● INSTRUCTIONS TO FOLLOW:
Return each line of the listing below that contains the string "column". Letter case must match.

● PROVIDED ENTRIES:
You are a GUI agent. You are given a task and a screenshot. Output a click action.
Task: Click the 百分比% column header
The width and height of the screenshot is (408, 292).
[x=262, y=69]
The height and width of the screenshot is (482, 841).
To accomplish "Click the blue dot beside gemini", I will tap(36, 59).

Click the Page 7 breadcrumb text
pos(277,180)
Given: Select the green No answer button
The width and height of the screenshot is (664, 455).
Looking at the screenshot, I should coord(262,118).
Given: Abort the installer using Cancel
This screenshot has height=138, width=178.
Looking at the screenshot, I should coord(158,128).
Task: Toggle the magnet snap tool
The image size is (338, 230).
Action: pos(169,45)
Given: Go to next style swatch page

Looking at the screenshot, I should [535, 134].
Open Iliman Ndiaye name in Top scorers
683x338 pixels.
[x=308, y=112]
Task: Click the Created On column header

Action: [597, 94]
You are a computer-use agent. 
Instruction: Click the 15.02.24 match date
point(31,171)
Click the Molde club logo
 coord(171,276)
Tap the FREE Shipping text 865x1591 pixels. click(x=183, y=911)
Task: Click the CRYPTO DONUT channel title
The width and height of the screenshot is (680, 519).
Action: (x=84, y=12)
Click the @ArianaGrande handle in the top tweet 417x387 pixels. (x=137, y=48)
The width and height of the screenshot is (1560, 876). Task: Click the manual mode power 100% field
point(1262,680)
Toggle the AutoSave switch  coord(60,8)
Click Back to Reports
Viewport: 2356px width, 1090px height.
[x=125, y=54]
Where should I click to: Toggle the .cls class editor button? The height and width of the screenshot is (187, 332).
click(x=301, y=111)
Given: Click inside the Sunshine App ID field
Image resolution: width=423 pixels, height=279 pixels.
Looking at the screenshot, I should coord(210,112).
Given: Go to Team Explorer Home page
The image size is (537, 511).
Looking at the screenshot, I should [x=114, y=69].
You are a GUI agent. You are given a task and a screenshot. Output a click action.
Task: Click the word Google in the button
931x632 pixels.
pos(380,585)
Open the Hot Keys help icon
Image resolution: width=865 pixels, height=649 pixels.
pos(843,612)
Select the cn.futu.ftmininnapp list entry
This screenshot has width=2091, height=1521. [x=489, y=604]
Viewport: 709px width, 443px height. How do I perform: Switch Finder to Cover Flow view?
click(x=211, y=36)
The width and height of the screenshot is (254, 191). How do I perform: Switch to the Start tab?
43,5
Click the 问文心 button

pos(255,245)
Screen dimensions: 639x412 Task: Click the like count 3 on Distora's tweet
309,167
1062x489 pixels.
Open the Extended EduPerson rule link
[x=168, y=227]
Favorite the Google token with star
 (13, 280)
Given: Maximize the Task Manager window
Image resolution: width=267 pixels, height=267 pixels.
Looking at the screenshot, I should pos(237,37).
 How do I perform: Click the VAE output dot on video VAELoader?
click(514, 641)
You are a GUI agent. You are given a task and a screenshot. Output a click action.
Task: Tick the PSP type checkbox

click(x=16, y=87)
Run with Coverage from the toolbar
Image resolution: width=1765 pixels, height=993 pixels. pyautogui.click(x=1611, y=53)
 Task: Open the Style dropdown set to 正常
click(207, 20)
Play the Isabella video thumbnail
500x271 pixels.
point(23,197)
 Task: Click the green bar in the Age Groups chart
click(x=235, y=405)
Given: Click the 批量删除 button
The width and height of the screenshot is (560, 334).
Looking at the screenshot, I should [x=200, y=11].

● RESPONSE TO THE EXERCISE:
Task: Click the 百分比% column header
Task: Click the Created On column header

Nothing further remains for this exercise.